Dr Sanjay V. Lanka

Lecturer in Financial Management

Room: C087
Phone: +44 (0)114 222 0980
Email: S.Lanka@sheffield.ac.uk

Sanjay Lanka’s educational background includes a first class with distinction in Mechanical Engineering and an MBA in International Business. Sanjay’s PhD in Accounting at the University of Essex focused on accounting for sustainable livelihoods through an engagement with Fairtrade and biodiversity. In addition to Sanjay’s experience doing research and teaching, he has worked in the pharmaceutical, food, and educational testing industries besides having around ten years of experience as a small business and start up consultant. Sanjay also has a wide range of international experience having lived and worked in the U.S., India, China, Mexico, Colombia, Peru, Nicaragua and Costa Rica.


Sanjay's teaching philosophy combines the use of lecture, in class tutoring and discussion in seminars connecting all of these with the use of real life examples from his own extensive real world experience and the latest case studies.Sanjay has been a small business consultant since 2006 with the Small Business Development Center network (SBDC) of the U.S. Small Business Administration where he helped small business owners with different aspects of their business including business planning, marketing, financial projections and loan assistance. He has been able to incorporate this experience into his teaching in the classroom thereby providing students with real world application and context. Sanjay has over ten years of experience teaching at the university level and has taught various business courses including Financial Accounting, Managerial Accounting, Intermediate Accounting, Finance, Community economic development, Operations and Supply Chain management and Global marketing.


Sanjay Lanka’s research interests are in the area of Social, Environmental and Supply Chain Accounting. His research is contributing to the development of a new sub-area of accounting which he calls Agroecology Accounting, which focuses on the relationship between Livelihoods and Biodiversity. Specifically this new area of accounting would look at issues related to how the ecosystem services provided by soil and agricultural biodiversity promote the Sustainable Livelihoods of small holder farmers. He looks at this within the context of the International food system with a specific focus on its impact on small holder farmers who produce 70% of the food with only 30% of the land. His work also critiques the practices of the agricultural-industrial food complex by providing an account of the impact that it has on the livelihoods of small holder farmers.

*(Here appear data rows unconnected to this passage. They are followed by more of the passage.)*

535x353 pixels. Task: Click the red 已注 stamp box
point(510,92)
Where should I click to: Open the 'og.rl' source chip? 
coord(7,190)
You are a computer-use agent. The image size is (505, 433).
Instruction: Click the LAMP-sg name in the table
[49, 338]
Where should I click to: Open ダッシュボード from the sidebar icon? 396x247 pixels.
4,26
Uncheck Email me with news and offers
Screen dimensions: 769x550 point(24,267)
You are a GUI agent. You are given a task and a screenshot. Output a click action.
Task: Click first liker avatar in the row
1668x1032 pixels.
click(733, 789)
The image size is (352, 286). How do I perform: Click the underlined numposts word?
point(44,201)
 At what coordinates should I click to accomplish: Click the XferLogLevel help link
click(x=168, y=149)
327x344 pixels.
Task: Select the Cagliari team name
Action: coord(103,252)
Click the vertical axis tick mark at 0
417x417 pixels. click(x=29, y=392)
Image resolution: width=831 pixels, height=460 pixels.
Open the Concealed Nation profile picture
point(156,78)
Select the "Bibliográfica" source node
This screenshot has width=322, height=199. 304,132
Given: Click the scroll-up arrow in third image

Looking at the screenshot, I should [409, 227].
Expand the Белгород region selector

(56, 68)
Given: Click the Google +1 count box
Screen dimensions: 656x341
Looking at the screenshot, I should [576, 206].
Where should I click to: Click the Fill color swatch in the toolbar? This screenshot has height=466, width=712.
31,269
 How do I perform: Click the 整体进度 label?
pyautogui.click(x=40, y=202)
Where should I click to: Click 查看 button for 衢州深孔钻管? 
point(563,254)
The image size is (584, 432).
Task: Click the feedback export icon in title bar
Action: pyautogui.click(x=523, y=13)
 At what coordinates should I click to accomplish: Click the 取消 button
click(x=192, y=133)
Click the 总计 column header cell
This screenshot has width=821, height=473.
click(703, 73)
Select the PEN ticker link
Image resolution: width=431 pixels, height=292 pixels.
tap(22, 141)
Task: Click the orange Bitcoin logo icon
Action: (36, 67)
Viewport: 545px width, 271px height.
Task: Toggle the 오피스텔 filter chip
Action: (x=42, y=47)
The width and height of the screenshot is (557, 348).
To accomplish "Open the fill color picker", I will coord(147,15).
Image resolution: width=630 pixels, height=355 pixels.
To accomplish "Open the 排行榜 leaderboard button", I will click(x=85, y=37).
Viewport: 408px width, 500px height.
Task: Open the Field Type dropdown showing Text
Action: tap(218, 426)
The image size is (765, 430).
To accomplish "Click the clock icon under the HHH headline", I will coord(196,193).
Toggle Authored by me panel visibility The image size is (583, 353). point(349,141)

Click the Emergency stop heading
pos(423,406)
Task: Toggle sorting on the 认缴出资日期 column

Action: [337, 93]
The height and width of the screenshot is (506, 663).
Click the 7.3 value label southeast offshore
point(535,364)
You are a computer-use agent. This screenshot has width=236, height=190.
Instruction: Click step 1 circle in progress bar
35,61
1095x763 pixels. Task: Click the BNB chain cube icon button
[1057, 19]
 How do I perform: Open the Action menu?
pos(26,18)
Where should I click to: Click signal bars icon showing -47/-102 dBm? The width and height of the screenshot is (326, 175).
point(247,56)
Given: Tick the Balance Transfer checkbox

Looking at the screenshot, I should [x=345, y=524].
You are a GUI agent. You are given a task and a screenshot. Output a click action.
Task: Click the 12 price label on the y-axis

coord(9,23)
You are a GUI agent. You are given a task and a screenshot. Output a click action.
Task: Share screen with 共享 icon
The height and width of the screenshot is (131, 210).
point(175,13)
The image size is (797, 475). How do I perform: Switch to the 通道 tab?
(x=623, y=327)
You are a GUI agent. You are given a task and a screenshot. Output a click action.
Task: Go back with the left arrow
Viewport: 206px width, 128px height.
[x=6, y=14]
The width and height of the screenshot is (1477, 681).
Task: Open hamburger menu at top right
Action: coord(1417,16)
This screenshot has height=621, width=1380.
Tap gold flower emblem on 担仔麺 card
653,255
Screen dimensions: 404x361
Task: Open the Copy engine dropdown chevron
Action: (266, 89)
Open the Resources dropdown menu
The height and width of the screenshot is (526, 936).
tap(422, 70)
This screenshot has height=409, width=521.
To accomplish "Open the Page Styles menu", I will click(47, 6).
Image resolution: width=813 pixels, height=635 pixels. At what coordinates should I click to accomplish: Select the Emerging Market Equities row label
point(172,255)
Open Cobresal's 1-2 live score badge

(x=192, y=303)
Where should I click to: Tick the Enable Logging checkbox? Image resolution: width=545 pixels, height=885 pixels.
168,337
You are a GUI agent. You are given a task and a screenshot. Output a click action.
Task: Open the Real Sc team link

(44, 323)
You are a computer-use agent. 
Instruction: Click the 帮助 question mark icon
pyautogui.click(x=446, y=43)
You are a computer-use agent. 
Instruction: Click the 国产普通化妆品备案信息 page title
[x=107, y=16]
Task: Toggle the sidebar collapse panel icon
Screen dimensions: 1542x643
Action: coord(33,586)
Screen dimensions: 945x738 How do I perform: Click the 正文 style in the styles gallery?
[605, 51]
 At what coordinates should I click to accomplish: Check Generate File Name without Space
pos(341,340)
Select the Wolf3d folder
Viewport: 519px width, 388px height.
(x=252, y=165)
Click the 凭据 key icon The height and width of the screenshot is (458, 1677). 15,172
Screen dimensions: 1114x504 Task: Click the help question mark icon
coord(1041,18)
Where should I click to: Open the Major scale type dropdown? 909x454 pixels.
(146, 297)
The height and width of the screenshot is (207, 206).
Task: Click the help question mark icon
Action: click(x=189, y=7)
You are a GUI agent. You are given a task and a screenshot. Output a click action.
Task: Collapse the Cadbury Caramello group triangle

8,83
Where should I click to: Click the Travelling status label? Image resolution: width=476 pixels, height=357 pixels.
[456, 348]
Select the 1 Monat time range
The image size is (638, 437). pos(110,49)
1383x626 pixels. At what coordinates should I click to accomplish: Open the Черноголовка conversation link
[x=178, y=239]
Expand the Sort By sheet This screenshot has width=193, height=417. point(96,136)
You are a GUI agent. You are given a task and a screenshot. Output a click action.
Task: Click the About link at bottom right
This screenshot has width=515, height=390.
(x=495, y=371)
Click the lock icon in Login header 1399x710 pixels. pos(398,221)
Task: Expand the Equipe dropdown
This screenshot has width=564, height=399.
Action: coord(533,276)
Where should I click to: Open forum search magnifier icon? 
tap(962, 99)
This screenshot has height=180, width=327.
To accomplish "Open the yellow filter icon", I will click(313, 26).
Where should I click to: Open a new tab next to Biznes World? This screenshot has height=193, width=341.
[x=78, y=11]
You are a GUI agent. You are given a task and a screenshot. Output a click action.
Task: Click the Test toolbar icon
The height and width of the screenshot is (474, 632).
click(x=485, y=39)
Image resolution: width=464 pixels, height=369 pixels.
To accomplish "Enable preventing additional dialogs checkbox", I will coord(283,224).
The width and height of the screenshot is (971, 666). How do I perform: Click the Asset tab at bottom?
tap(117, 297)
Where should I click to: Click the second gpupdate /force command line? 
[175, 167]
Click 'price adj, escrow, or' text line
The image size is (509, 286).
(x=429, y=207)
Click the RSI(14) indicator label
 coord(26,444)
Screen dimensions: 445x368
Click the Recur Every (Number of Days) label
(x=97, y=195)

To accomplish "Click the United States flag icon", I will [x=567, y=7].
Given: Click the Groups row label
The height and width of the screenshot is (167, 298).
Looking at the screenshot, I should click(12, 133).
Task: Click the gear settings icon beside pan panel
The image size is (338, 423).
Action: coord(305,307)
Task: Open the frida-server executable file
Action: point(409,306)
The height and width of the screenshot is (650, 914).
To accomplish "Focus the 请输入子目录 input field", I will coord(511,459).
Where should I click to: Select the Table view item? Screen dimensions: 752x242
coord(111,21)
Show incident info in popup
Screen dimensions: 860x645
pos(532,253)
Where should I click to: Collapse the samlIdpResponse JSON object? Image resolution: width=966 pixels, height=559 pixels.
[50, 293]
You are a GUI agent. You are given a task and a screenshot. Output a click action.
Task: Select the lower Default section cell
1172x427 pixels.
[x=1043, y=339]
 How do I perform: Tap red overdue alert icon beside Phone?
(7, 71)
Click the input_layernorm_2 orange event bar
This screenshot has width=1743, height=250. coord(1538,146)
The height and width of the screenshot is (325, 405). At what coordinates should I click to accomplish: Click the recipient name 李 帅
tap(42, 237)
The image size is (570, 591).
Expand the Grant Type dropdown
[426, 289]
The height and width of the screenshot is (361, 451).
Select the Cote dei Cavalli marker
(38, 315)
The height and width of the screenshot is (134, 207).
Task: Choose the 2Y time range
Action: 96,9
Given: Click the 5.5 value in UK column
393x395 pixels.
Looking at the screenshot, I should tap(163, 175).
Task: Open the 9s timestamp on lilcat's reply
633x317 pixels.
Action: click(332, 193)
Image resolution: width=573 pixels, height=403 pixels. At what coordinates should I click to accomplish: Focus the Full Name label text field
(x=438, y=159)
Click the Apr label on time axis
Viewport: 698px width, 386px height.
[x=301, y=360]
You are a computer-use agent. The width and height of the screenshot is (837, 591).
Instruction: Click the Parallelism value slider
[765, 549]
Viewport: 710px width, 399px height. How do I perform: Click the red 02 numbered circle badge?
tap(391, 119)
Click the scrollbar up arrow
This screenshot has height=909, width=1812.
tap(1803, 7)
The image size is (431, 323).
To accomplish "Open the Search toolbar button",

Sanjay’s research also looks at Governance and Accountability within Alternate Trade Organizations such as Fairtrade, which have been set up with the implicit goal of mitigating the impact of the commodification of agriculture to alleviate the livelihoods of small farmers. In this regard his recent experience has been working with an Organic and Fairtrade certified coffee co-operative in India consisting of indigenous coffee farmers. In addition he has also worked with coffee co-operatives in Costa Rica and Nicaragua. Currently he is undertaking a research project in India working with smallholder farmers. Sanjay is keen to take on new research projects that engage with these issues using an interdisciplinary perspective.

PhD Supervision

Social and Environmental Accounting and Accountability: This is a broad area and within this Sanjay would be open to engaging with a wide range of topics. However, his own area of research is presently focused on:
Accounting for Sustainable Livelihoods: with a focus on accounts from the margins to understand issues related to social and environmental justice.
Accounting for externalities: with a focus on the impact of industrial agriculture, but could include social and environmental externalities caused by either the actions of government, corporations or the NGO-corporate nexus.
Supply chain accounting and accountability: with an emphasis on the food supply chain and perspectives of producers as well as small business owners whose share in value generated within the value chain is under threat.
Accountability issues with regards to co-operatives: with an emphasis on co-operatives in agriculture as well as the production of food.